*STATED EXERCISE*. Can you echo the records verbatim, starting with the line containing "Identify the location of issues." and going on through the end of the records?

*PROVIDED RECORDS*.
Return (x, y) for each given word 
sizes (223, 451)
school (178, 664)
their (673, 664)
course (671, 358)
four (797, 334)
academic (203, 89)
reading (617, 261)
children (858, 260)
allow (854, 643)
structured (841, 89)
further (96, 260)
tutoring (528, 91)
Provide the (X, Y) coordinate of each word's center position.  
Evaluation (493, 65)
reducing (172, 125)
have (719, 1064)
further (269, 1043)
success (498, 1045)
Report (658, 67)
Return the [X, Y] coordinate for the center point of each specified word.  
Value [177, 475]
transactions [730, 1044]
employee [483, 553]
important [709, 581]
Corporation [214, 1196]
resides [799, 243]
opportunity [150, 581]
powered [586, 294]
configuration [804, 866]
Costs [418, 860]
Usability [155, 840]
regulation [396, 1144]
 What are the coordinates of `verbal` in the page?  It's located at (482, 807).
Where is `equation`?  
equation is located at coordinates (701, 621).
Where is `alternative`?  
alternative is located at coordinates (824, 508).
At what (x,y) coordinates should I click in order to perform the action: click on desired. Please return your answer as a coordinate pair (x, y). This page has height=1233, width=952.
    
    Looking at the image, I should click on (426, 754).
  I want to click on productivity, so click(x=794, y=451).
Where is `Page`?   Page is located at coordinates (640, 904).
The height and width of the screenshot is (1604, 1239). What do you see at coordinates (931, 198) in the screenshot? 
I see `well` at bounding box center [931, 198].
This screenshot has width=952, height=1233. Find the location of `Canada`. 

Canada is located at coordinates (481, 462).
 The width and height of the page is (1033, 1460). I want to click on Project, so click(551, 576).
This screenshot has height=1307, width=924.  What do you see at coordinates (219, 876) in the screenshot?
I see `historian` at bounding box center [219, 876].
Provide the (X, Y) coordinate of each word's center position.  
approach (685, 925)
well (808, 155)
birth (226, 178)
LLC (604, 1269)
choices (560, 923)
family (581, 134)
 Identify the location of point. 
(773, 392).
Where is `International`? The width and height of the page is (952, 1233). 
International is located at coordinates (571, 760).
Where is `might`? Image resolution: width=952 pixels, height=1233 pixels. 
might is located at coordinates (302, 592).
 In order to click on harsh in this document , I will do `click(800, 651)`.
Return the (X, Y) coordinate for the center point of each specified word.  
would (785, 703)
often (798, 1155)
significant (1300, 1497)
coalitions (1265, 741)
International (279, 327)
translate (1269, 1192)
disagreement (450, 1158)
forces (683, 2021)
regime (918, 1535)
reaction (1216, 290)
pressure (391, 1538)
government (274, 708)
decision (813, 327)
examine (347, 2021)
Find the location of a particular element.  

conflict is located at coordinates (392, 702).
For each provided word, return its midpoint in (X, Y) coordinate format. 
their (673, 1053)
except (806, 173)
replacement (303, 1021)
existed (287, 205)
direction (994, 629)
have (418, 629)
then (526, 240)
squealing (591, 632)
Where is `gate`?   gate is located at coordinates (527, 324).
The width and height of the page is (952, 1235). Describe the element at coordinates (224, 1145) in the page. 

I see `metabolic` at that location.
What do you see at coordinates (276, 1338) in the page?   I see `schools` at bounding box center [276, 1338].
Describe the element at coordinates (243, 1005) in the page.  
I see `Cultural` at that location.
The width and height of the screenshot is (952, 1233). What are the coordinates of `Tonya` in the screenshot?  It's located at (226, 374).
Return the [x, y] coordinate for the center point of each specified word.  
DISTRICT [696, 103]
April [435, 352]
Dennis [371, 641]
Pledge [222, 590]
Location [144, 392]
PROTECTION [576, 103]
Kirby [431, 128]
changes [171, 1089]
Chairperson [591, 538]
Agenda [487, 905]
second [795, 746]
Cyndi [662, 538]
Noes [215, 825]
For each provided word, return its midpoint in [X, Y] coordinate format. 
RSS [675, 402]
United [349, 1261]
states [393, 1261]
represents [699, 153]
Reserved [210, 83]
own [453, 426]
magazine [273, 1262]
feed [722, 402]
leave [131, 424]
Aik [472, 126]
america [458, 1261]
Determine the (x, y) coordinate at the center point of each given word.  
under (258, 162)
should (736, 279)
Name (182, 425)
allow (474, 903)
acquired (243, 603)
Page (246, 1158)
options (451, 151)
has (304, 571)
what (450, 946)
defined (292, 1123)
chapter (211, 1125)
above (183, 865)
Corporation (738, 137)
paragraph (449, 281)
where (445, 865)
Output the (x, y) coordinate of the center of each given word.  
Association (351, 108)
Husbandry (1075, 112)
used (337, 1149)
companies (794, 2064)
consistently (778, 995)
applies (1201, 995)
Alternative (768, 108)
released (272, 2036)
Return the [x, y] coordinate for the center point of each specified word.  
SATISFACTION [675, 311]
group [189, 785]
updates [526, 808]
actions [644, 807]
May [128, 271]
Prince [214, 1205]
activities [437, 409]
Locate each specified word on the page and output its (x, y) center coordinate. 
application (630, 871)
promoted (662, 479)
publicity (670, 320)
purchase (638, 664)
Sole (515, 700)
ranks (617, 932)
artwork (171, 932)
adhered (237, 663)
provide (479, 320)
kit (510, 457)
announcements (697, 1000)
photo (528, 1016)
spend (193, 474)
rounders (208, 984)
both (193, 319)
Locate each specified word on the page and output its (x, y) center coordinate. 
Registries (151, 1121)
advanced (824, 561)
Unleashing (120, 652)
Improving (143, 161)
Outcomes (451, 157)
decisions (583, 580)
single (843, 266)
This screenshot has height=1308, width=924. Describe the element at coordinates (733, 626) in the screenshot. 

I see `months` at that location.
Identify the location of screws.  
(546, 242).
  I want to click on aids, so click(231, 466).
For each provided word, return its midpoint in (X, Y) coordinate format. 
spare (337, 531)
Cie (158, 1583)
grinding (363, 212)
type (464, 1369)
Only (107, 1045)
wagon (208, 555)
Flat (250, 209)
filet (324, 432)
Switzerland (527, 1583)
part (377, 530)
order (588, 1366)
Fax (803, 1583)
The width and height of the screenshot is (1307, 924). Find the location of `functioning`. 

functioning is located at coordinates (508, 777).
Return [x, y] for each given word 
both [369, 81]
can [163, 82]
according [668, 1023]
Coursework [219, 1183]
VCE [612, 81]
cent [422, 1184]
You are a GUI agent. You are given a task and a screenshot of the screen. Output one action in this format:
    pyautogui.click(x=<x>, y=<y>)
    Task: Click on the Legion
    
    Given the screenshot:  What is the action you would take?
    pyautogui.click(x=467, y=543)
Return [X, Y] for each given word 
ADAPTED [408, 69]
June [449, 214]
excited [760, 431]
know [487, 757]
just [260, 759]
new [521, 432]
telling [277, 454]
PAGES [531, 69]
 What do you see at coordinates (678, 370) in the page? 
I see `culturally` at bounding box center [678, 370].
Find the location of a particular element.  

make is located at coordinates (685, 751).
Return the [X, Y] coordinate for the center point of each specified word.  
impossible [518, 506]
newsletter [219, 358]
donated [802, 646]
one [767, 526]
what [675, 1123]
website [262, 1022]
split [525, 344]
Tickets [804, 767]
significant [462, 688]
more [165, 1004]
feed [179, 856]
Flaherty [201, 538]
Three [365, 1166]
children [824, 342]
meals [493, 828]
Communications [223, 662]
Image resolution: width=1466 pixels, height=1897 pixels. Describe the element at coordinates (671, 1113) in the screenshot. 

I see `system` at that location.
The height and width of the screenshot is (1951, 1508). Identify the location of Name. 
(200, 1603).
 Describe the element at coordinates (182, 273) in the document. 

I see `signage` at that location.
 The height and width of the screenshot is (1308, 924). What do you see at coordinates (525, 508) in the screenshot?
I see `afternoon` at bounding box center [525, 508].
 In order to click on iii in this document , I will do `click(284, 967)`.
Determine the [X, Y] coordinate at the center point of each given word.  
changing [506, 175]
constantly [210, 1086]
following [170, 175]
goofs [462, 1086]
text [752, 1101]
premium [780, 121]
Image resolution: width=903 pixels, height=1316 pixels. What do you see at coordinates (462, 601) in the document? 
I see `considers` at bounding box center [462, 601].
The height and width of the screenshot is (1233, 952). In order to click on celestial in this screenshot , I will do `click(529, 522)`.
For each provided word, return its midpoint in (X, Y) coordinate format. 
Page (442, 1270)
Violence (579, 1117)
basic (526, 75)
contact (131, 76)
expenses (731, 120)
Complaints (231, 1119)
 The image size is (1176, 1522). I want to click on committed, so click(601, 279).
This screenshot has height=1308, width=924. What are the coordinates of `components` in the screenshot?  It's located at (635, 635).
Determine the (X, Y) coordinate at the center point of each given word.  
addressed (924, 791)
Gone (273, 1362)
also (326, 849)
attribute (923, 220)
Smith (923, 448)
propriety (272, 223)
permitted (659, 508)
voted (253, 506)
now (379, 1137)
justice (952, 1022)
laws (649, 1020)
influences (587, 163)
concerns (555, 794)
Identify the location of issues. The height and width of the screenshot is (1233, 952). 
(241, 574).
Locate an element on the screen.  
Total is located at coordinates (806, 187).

*COMPLETED EXERCISE*.
Identify the location of issues. The height and width of the screenshot is (1233, 952). 
(241, 574).
Locate an element on the screen.  
Total is located at coordinates (806, 187).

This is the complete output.